La misère est omniprésente au niveau de ce bidonville dont les occupants implorent les élus qui ne s’y rendent que lors des campagnes électorales, avec des promesses sans lendemain. « Les recensements que font annuellement les autorités locales, nous donnent souvent un embryon d’espoir qui s’évanouit bien vite devant les portes de la municipalité lorsqu’il s’agit pour nous de vouloir connaître notre devenir. Nous ne demandons pas l’impossible à nos responsables, mais seulement des chalets pour une vie décente», disent nos interlocuteurs.
La revendication de ces citoyens, ne nécessite pas une décision politique, mais simplement une volonté des autorités locales. Une volonté qui malheureusement semble faire défaut, mais pas lorsque ces gros pontes de la commune et d’ailleurs se partagent les terres agricoles de la localité, comme par exemple à travers toute la côte de Bordj-El-Kiffane dont les trottoirs de la Sirène et à Stamboul même. Dommage !
«Ma fille est née ici, elle est morte ici»
C’est un père encore sous le choc de la mort de sa fille, qui a quitté ce monde à l’âge de 15 ans suite à un cancer qu’elle a contracté dans ce bidonville qui porte lui aussi le numéro 15. Abdelkader Bencheikh, lui également, atteint d’une maladie chronique, père de onze enfants, ne veut pas croire au miracle qui devra le fait sortir un jour de ce marasme qu’il assimile à une malédiction. Il nous fait visiter son minuscule «logis» composé d’une seule pièce et d’une cuisine en plein air, entièrement envahi par les eaux usées et les eaux de pluie.

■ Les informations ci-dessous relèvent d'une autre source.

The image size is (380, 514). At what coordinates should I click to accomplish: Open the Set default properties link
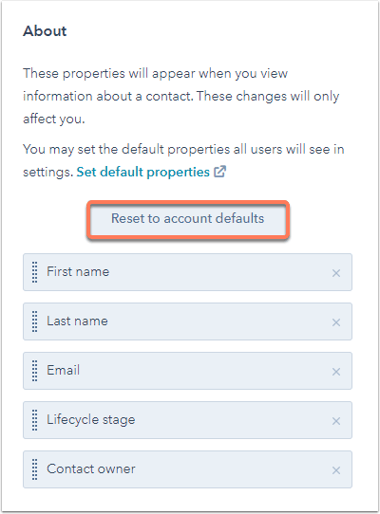tap(143, 172)
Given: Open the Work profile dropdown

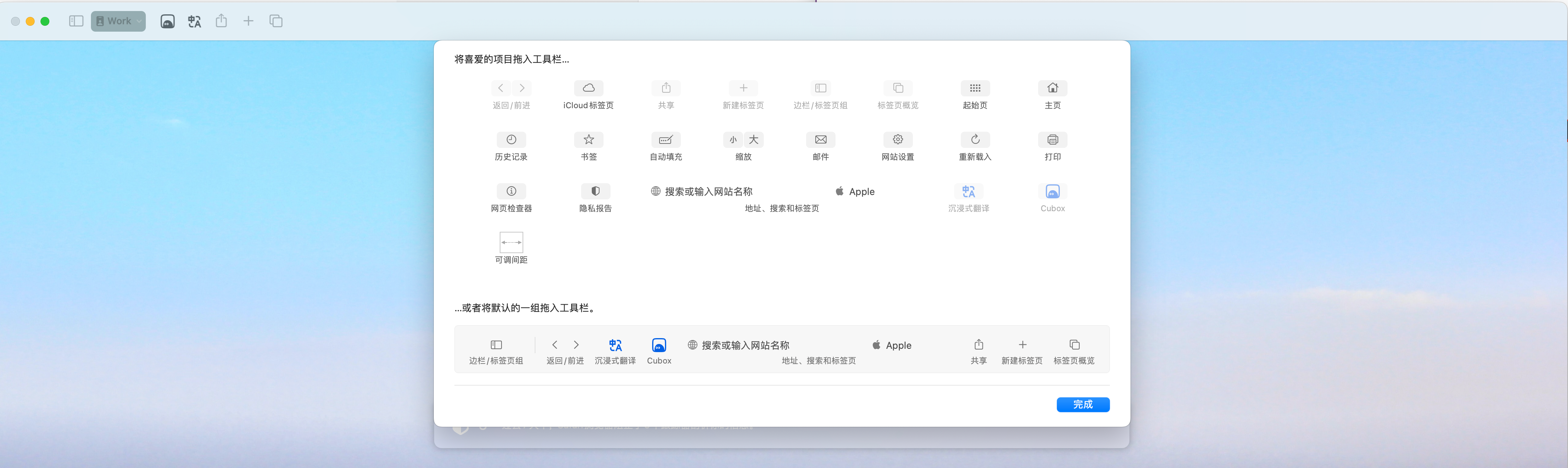Looking at the screenshot, I should point(119,21).
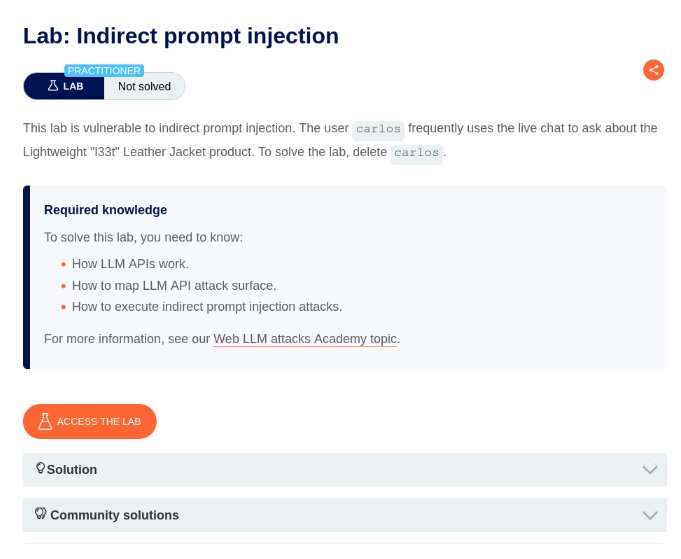The width and height of the screenshot is (681, 559).
Task: Click the PRACTITIONER difficulty badge
Action: 104,70
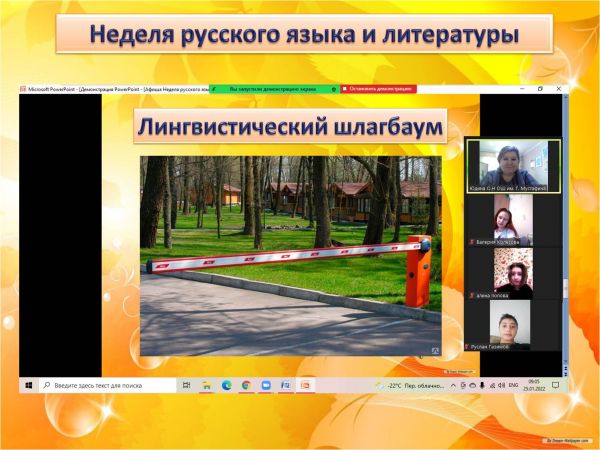Switch to Zoom app in the taskbar
This screenshot has height=450, width=600.
[266, 384]

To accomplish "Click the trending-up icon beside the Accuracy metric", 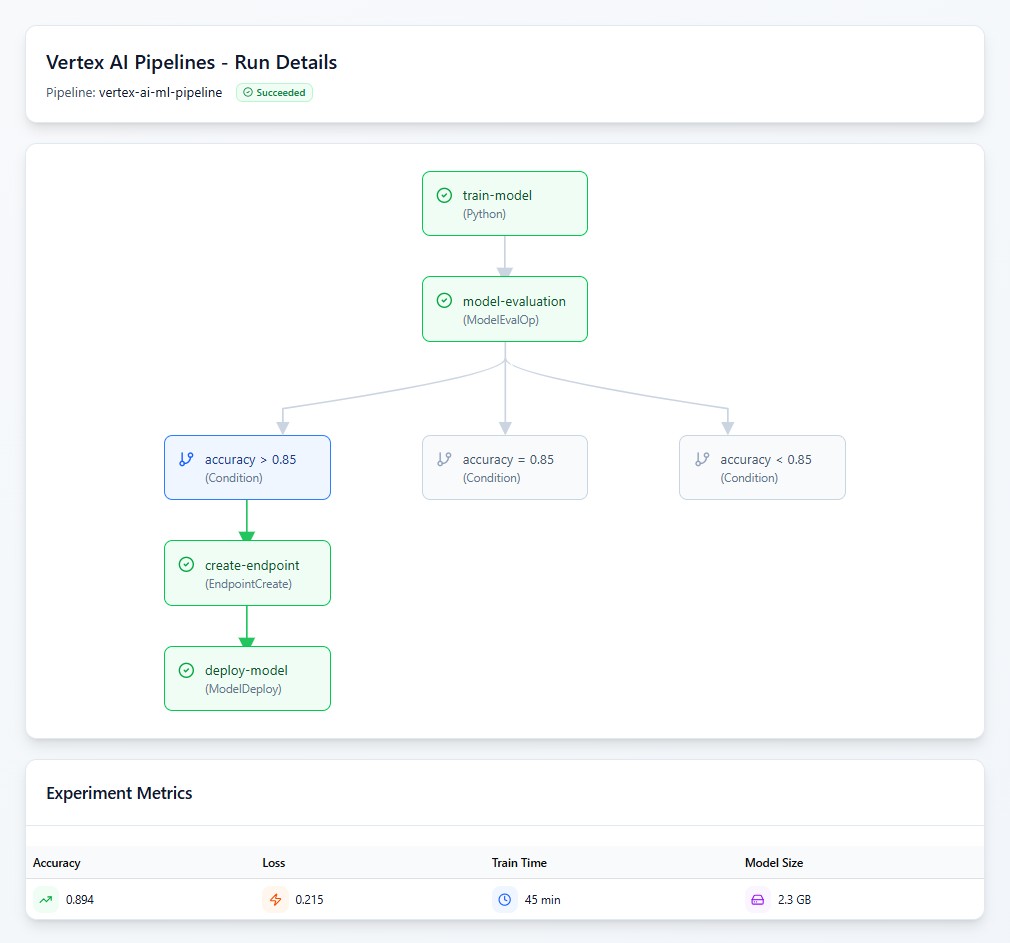I will (x=46, y=899).
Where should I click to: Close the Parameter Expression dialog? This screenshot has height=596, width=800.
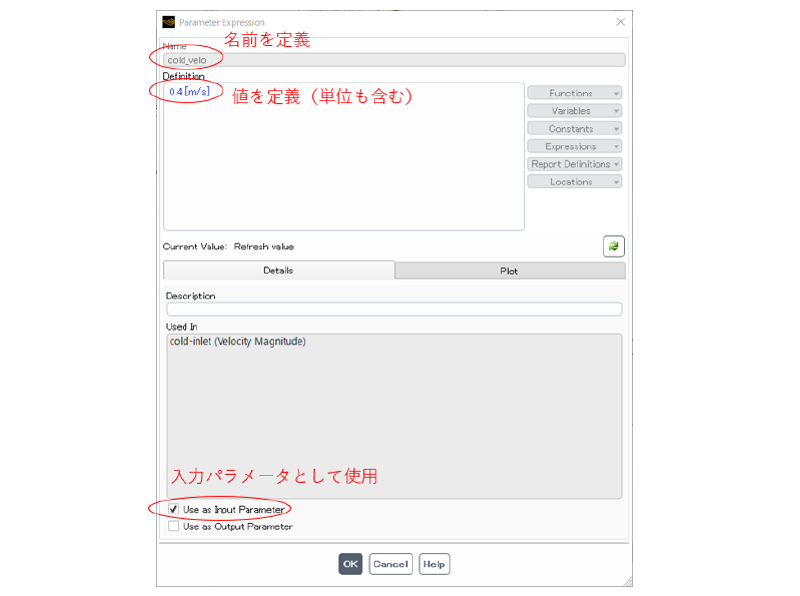coord(620,21)
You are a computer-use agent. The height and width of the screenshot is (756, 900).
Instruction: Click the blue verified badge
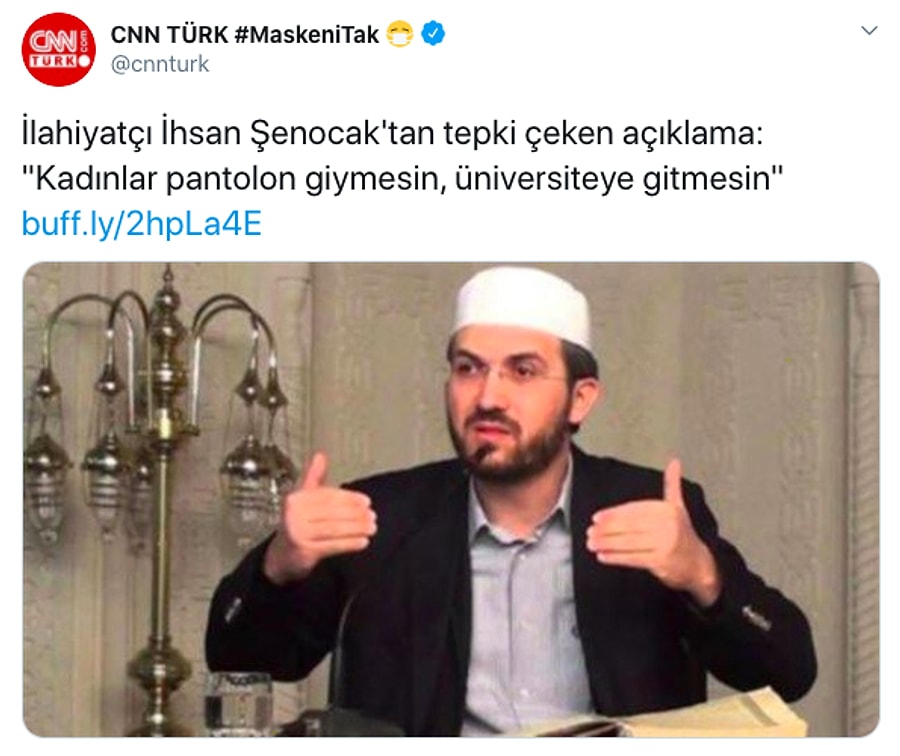click(433, 34)
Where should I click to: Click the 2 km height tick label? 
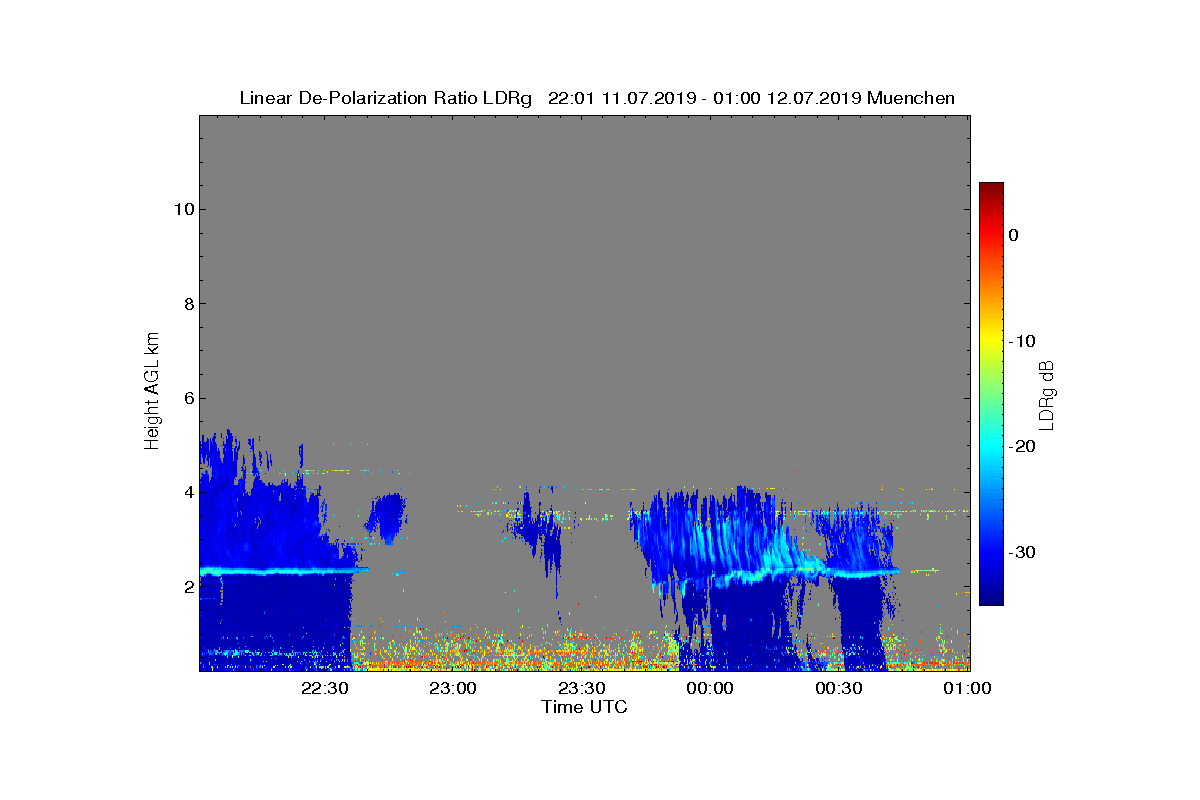[187, 586]
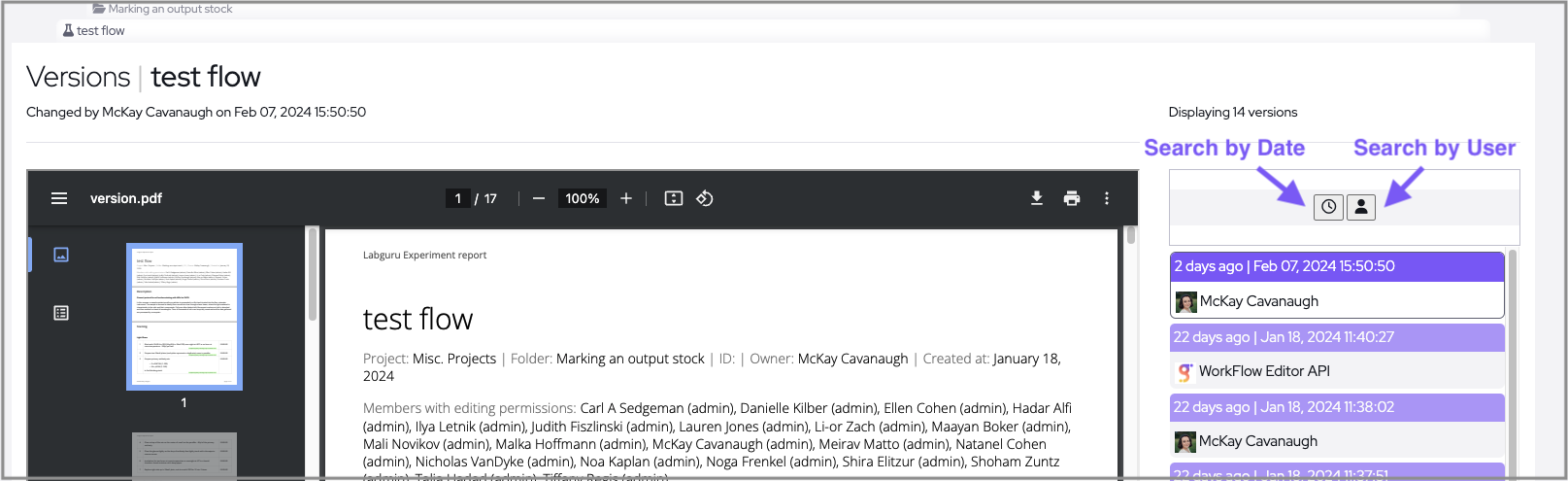Viewport: 1568px width, 481px height.
Task: Search versions by user icon
Action: point(1361,207)
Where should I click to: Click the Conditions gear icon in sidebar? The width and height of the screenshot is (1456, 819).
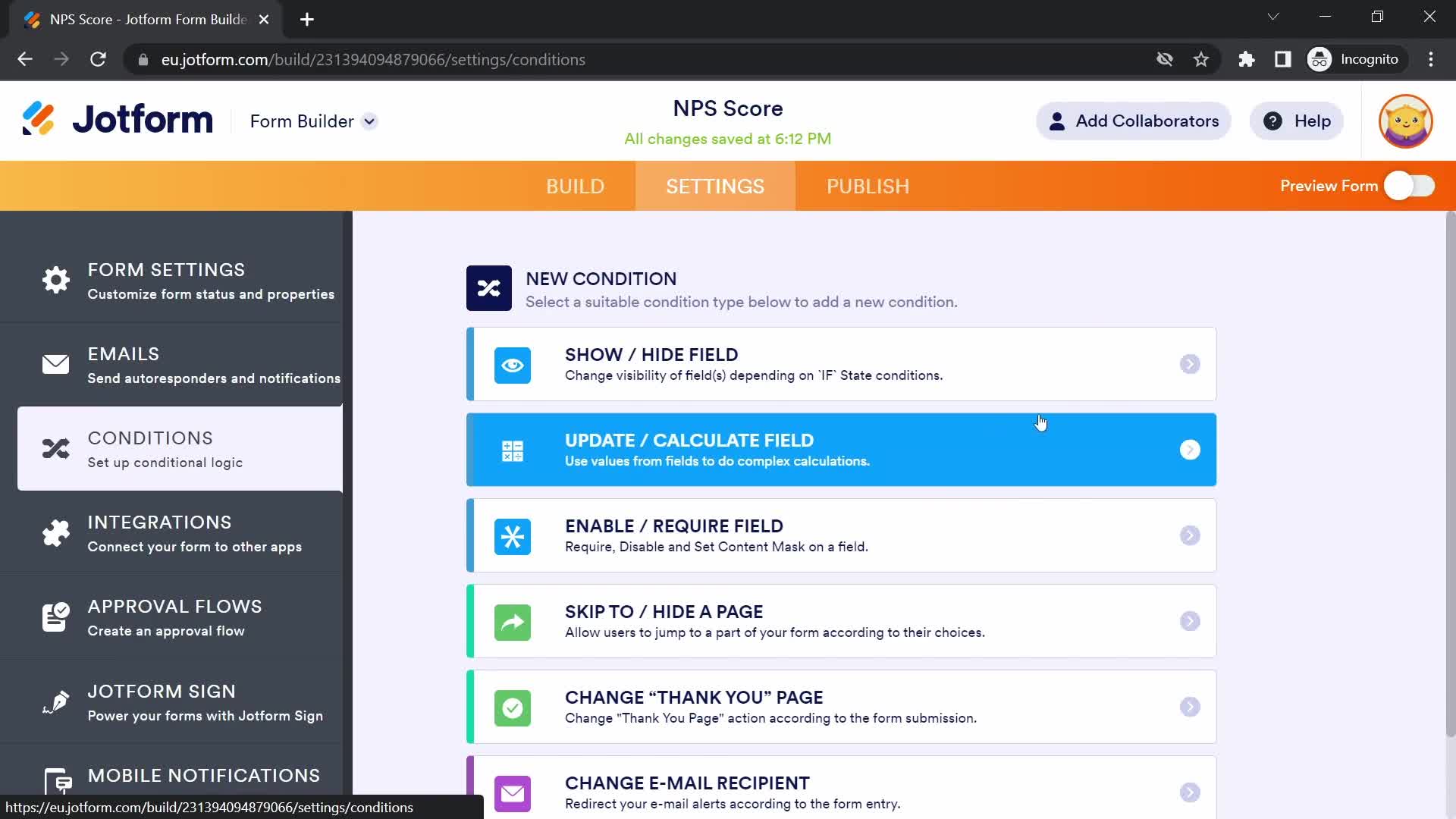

La gadoue a transformé cette demeure de fortune en un véritable marécage. A même la petite pièce, un égout déverse son contenu. Les odeurs qui s’en dégagent, a mis dans l’embarras cette famille qui crie son désarroi. «Je n’ai jamais rien demandé aux responsables de mon pays. Mais cette fois-ci, un simple chalet me suffirait pour mourir en paix et laisser mes enfants sous un toit décent et sécurisé», implore notre interlocuteur entre plusieurs soupirs, tout en regardant ce numéro sur sa porte. Il implore les autorités locales pour lui venir en aide. «Une personne de mon âge devrait-elle finir ses jours en ce lieu, sans goûter aux prémices de l’indépendance ?», s’interroge ce sexagénaire avec des yeux larmoyants devant ses enfants qui ne comprenaient pas le sens de ses larmes de chagrin. Etre aussi grand-père sans un logis décent, semble être aussi un regret. «Pour l’amour de Dieu, sortez-moi de là», lance-t-il encore, pensant probablement que nous étions les messies.